In 2011, his made-for-TV drama "Homevideo", which depicts a haunting case of school bullying, got rave reviews and won the German Television Award for Best Feature, the Grimme Award and the Golden Rose at the Rose d'Or Festival in Montreux.
Two years later, Kilian Riedhof presented his first theatrical release as director: "Sein letztes Rennen" stars Dieter Hallervorden as a pensioner and former Olympic Gold Medal winner, who wants to complete one more marathon. The film received very good reviews, Hallervorden won the German Film Award for his performance.
Riedhof's two-part political thriller "Der Fall Barschel" (TV, 2015), a partly fictionalized treatment of the circumstances surrounding the death of CDU politician Uwe Barschel, was also highly praised by critics. At the Munich Film Festival, it received the Bernd Burgemeister Television Award.
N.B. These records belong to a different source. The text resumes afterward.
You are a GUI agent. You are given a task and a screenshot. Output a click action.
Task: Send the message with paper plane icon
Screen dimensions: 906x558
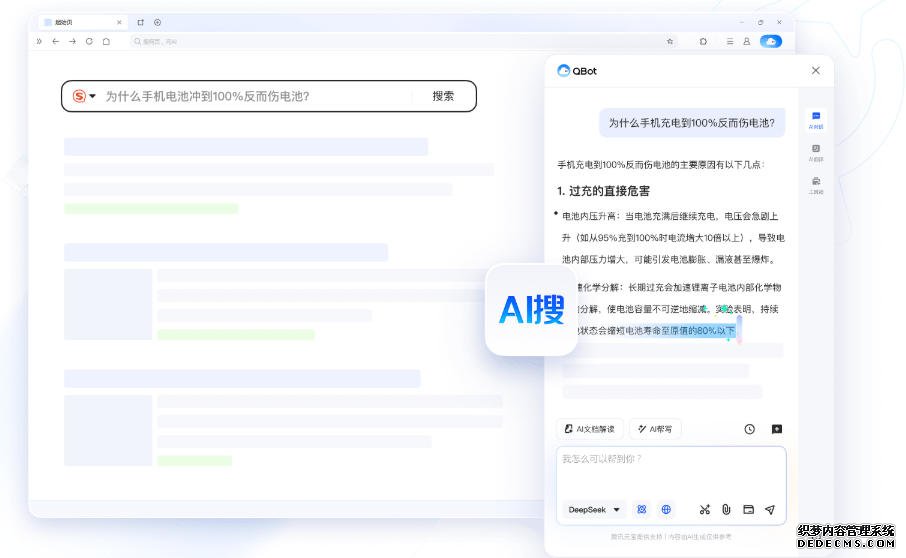tap(770, 509)
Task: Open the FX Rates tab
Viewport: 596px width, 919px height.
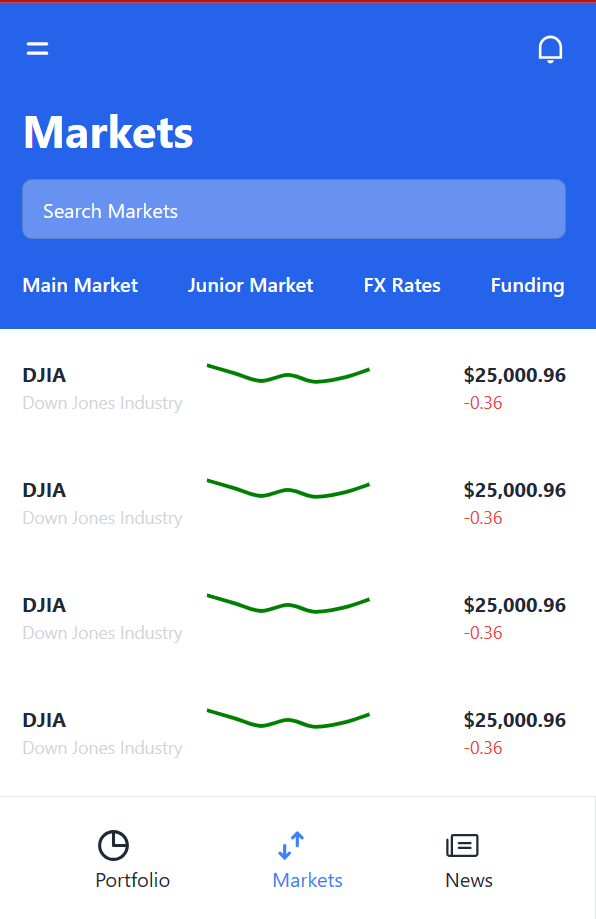Action: coord(402,285)
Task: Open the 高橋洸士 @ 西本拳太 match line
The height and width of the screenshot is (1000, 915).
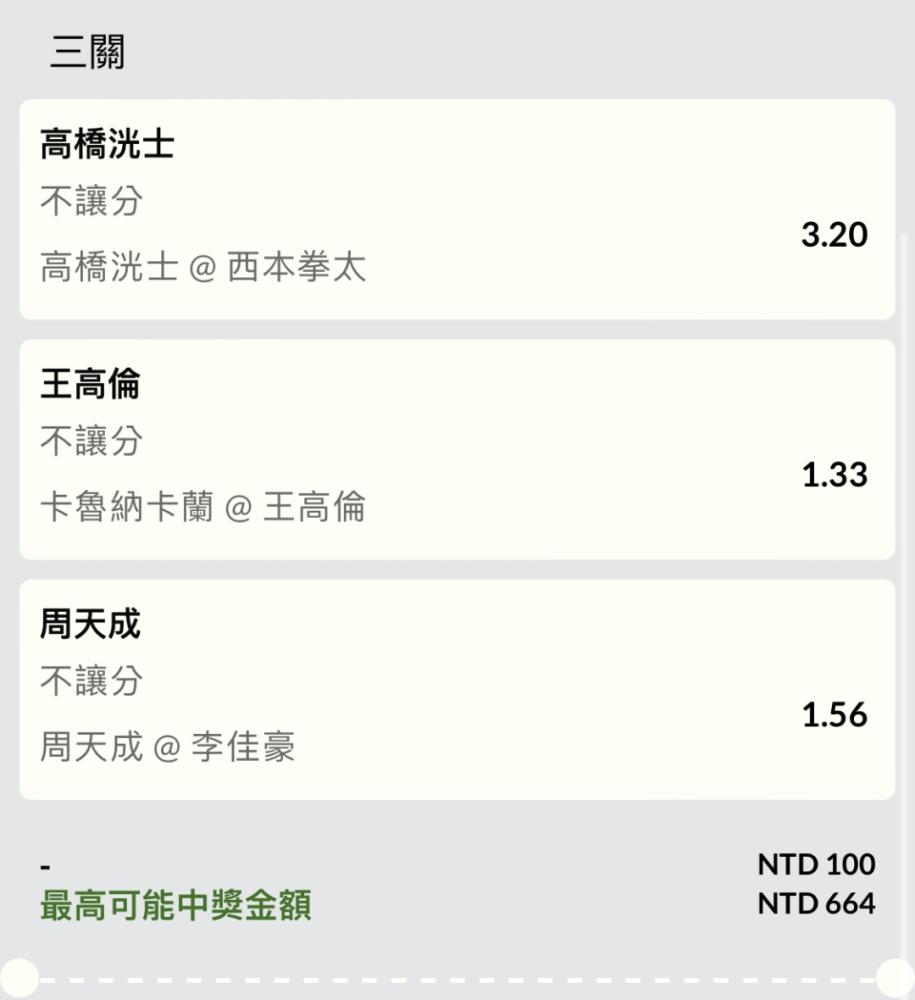Action: coord(203,267)
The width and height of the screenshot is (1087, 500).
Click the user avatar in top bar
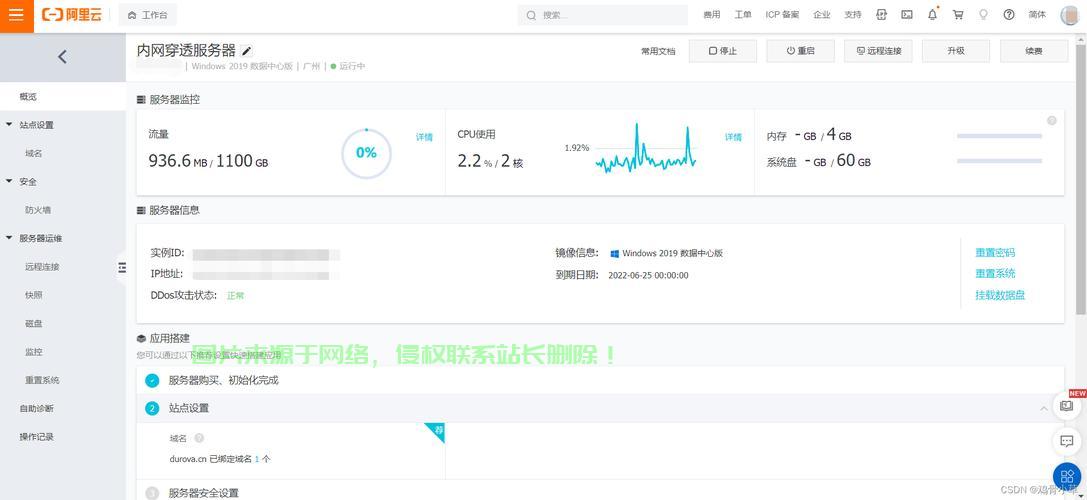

In the two-part "Gladbeck" (TV, 2018), Riedhof reconstructed the infamous Gladbeck hostage situation in 1988, once again garnering excellent reviews as well as several awards, including the Bavarian Television Award for Best Screenplay and the German Television Award for Best Multi-part.
Once again based on a real story, Kilian Riedhof's next feature film: the Belgian-French-German co-production "Meinen Hass bekommt ihr nicht" (2022) tells the story of Antoine Leiris, whose wife was murdered in the terrorist attack at the Bataclan music club in Paris in 2015.